--- Your objective ---
In the data below, find the line containing "Given: Fork the repository", then set down that line and every later line up to and including the line containing "The width and", exactly.
[Opening Input section]
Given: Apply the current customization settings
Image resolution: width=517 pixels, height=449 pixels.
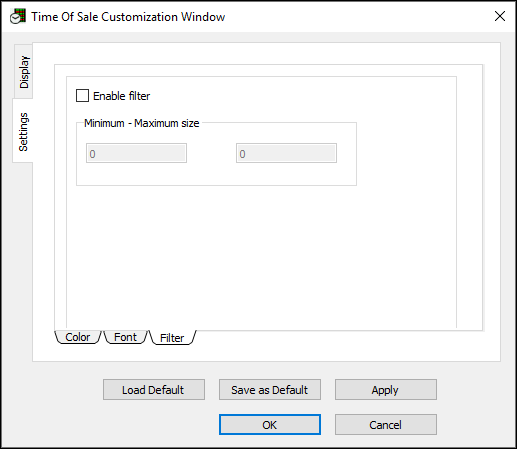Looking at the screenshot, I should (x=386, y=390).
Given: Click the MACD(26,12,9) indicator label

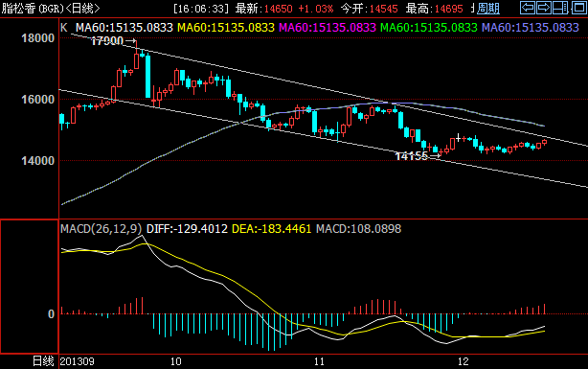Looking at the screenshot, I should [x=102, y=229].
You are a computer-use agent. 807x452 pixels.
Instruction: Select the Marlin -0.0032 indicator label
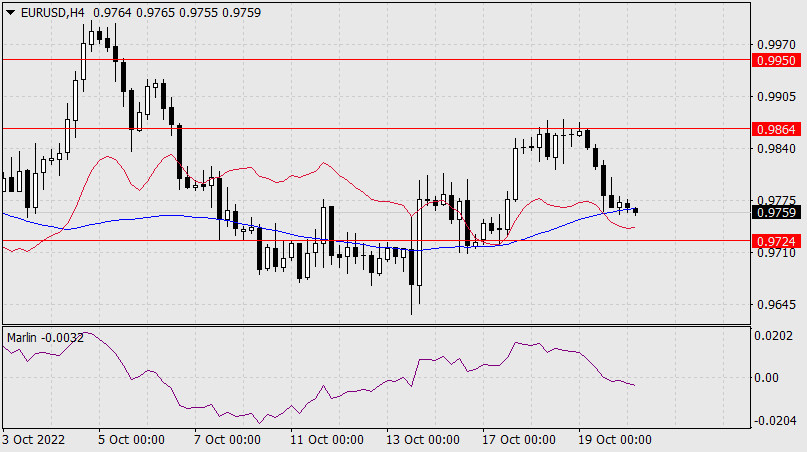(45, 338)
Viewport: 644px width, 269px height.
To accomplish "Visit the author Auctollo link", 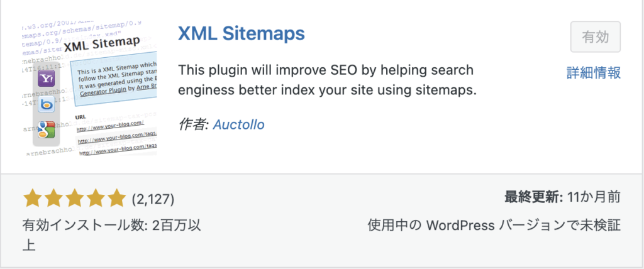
[Closing Input section]
[Opening Input section]
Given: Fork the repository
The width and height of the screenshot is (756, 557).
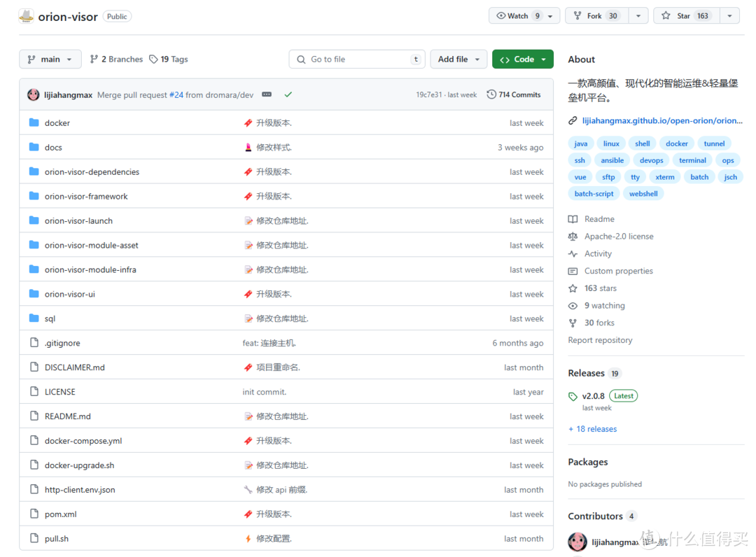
[Closing Input section]
[Opening Input section]
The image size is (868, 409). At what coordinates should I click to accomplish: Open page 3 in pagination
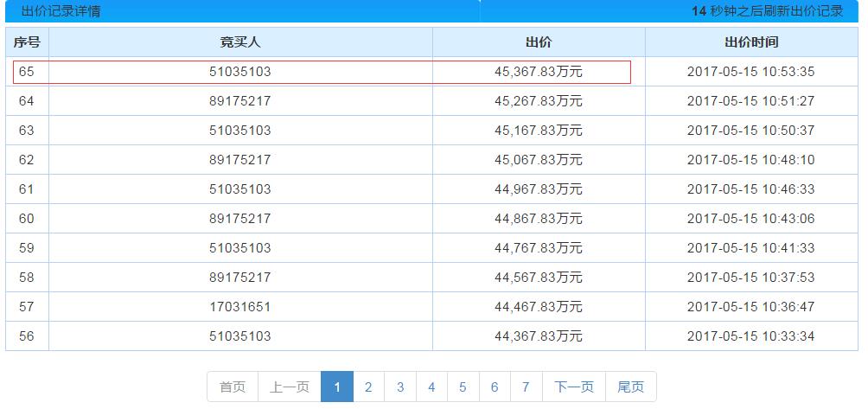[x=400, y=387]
[Closing Input section]
--- Exercise answer ---
Given: Fork the repository
The width and height of the screenshot is (756, 557).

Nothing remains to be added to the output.